**Required action:**
Starting at the line that contains "The width and", write out each line exactly through the last one in the material below, and nothing more; omit all pictures.

*** Entries supplied ***

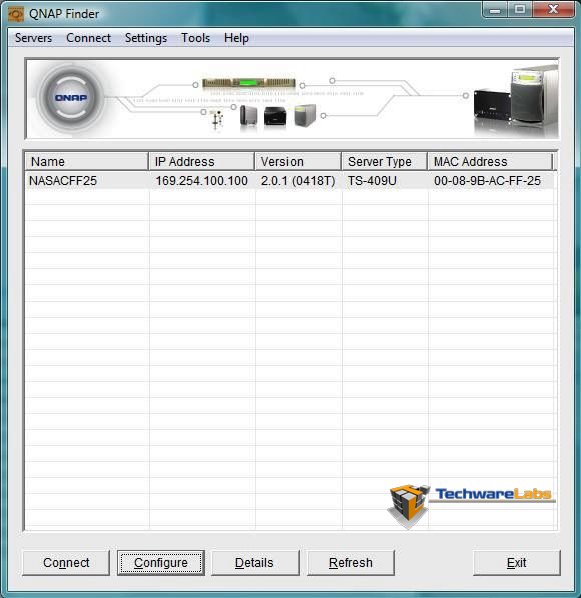Image resolution: width=581 pixels, height=598 pixels.
Task: Open the Servers menu
Action: 33,38
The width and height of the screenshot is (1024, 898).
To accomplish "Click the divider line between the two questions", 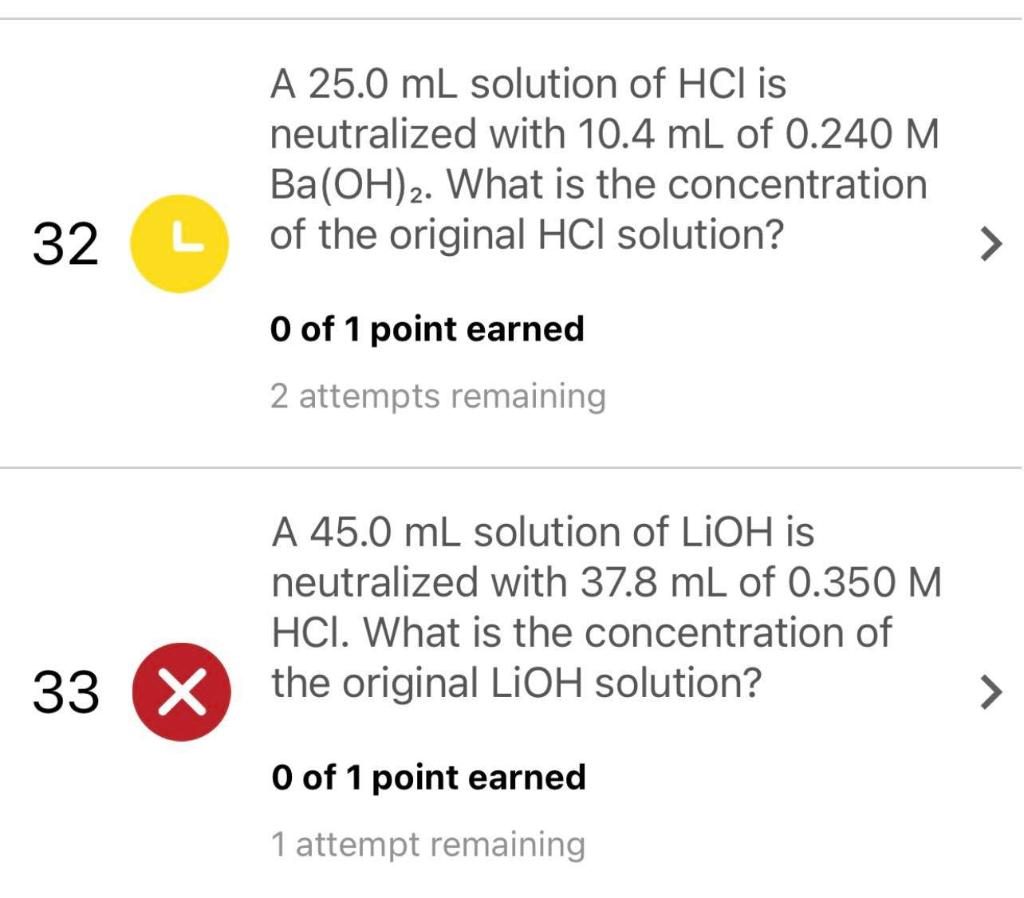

***

**Output of the task:**
The width and height of the screenshot is (1024, 898).
To accomplish "Click the divider line between the two questions", 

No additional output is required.